Vatican sanctions Belgian bishop who abused nephew

Vatican City - The Vatican is using its new rules to crack down on sex abuse by high-ranking churchmen, revealing that it has ordered a Belgian bishop to no longer work as a priest while officials determine his punishment.

Bishop Roger Vangheluwe, 74, admitted abusing his nephew and resigned a year ago, just as the sex abuse scandal was spreading across Europe and the Vatican was revising the way it handled prosecutions of bishops and other top officials.

Over the weekend, Belgian bishops reported that Vangheluwe had merely been sent outside the country for spiritual and psychological counseling, a seemingly cushy measure given the seriousness of the crime.

In a statement responding to queries from The Associated Press, the Vatican clarified on Tuesday that Vangheluwe is being sanctioned, including not being allowed to work as a priest or bishop.

Pope Benedict XVI will eventually decide his fate. Benedict will base a punishment on the diagnosis and prognosis of Vangheluwe's treatment, and on "the suffering of the victims and the need for justice," the Vatican said.

Vangheluwe is still technically a priest, though he is not allowed to celebrate Mass publicly. Among the possible punishments that Benedict can issue is to remove him from the priesthood altogether.

The move against him comes at a time when high-ranking church officials elsewhere are facing increased scrutiny from criminal prosecutors, including a monsignor in Philadelphia and a bishop in Ottawa, Canada, on sex-related charges. Both could land in prison.

A research organization that documents the Catholic sex abuse crisis said the Vatican's order against the Belgian bishop was "long overdue and minimal" and that Vangheluwe should have been thrown out of the priesthood long ago.

"And yet the Vatican's action is notable as one of the few times that it has publicly disciplined a high-ranking church official for child sex crimes," said Anne Barrett Doyle, co-director of BishopAccountability.org.

Belgian prosecutors haven't pressed charges against Vangheluwe. The Vatican said it took action even though its own statute of limitations had expired.

Sex abuse victims accuse the church of letting off the hook bishops who molested minors or helped cover for priests who did.

Last May, the church revised its rules to enable its chief enforcer, the Congregation for the Doctrine of the Faith, to prosecute bishops and cardinals, not just priests. In the past, the pope would delegate the cases of bishops who committed canonical crimes to various Vatican offices or the Roman Rota, a Vatican court.

Vangheluwe, Belgium's longest-serving bishop, admitted he had abused a boy for years as a priest and even after becoming a bishop in 1984. It later was established that the victim, now in his early 40s, was his nephew.

The revision of the church's sex abuse norms came as the sex abuse scandal exploded.

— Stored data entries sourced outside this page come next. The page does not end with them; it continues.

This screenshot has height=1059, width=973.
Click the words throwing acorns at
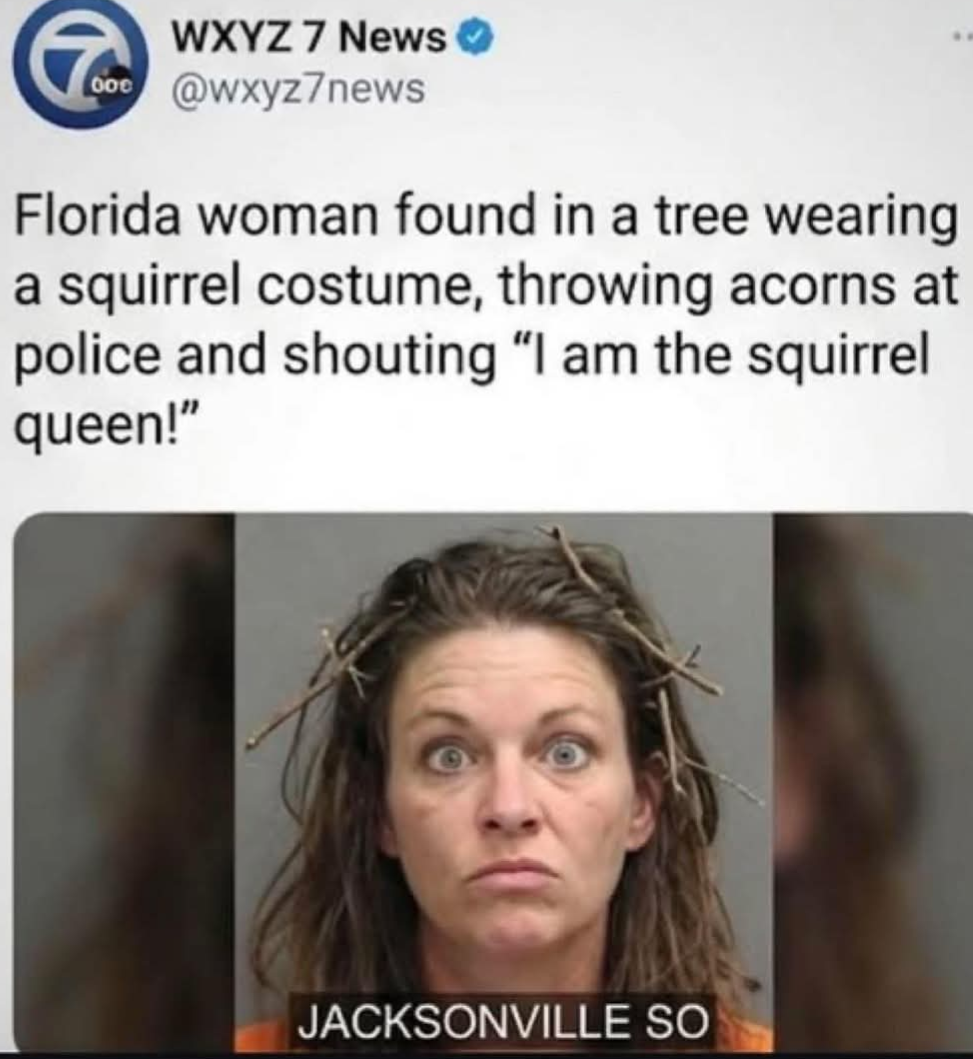click(727, 287)
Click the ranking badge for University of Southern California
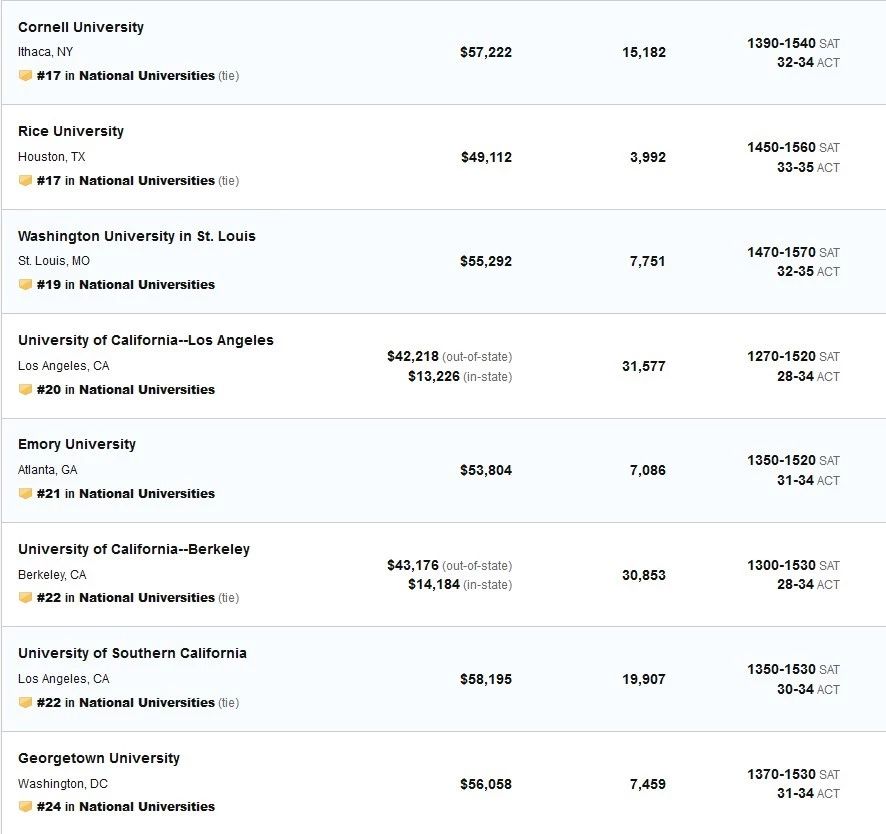Screen dimensions: 886x834 [x=25, y=703]
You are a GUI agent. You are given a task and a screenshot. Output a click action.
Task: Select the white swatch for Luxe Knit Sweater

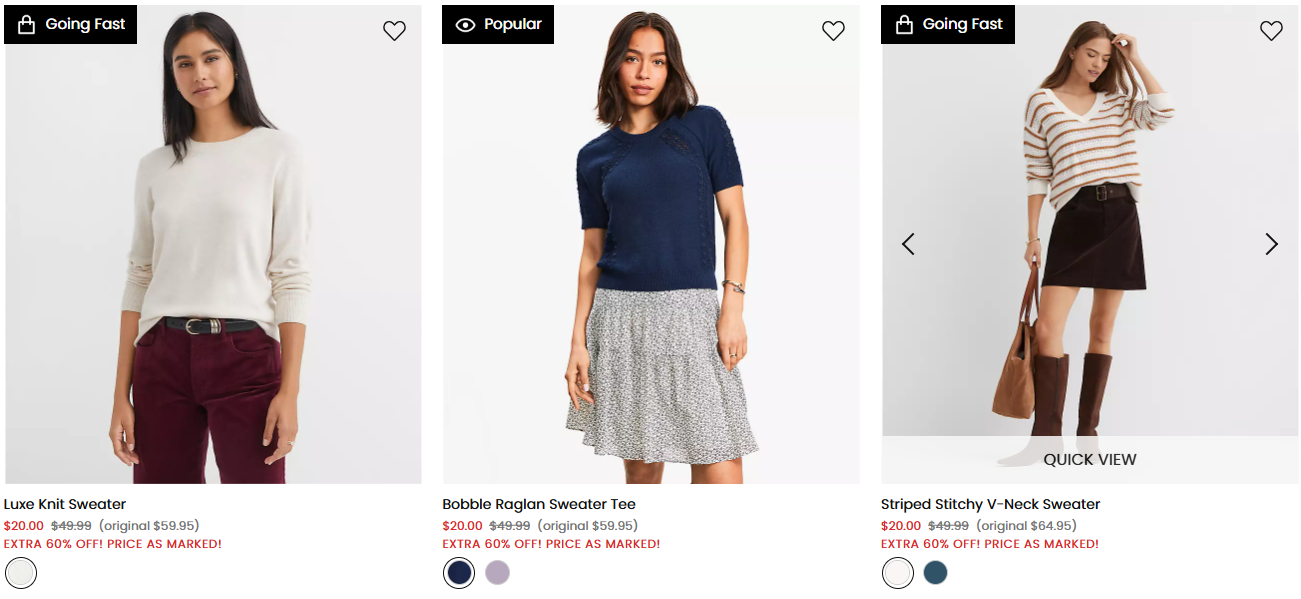(x=21, y=573)
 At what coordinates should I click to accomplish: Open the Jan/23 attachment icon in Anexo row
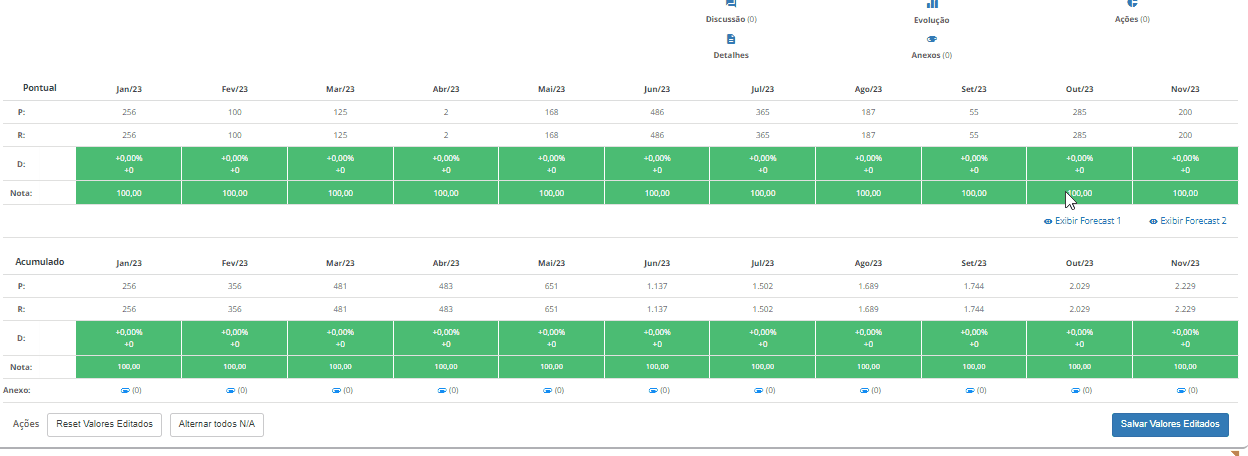pos(126,390)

Thousands of people came forward in Europe and elsewhere with reports of priests who had abused them, bishops who covered up for them and Vatican officials who ignored the crimes for decades.

Victims' advocates said children will remain at risk as long as the Vatican declines to go after bishops who allowed the abuse to continue by moving pedophile priests from parish to parish rather than turning them in to police.

"If the pope can't ever bring himself to say, 'This man is being demoted because he enabled pedophile priests to hurt kids,' then there's little real chance for internal reform," said David Clohessy, national director for the U.S. victims' group Survivors Network for those Abused by Priests, or SNAP.

In Philadelphia, Monsignor William Lynn became the first church official to be indicted on child endangerment charges.

Lynn, the former secretary for clergy in the Philadelphia archdiocese, is accused of knowingly moving known abusers around. He faces up to 28 years in prison if convicted. Defense lawyers say Lynn didn't have any children under his care and never thought any children were being put at risk.

Next month, a federal court in Ottawa is due to put Bishop Raymond Lahey on trial on child pornography charges. He resigned as bishop of Antigonish, Nova Scotia, in 2009, after authorities said they found child pornography while conducting a random search of his laptop computer at an airport.

Such criminal cases are virtually unheard of, since the statute of limitations has often prevented prosecution.

Until recently there also hasn't been the political appetite among U.S. prosecutors, many of whom are elected, to go after clergymen for abuse, said Marci Hamilton, a law professor and co-counsel in a number of sex abuse lawsuits filed against the Philadelphia archdiocese.

She called the Lynn case a "tipping point," in that a Catholic prosecutor is taking the political risk to prosecute a monsignor for an abuse-related crime.

"This was a huge moment in the history of this problem for the church because it was the first time in the U.S. that anyone above a priest had been indicted in an abuse case, and in particular for covering up abuse," Hamilton said.

Vatican officials said they are awaiting the outcome of the Ottawa trial before continuing with their own case against Lahey.

Under last year's revision of the sex abuse norms, acquiring, possessing and distributing pornography of children under age 14 years is considered to be an equally serious canonical crime that the Congregation of the Doctrine of the Faith deals with.

Beyond Lahey, Vatican officials declined to say which other bishops might come before the congregation for abuse-related punishments.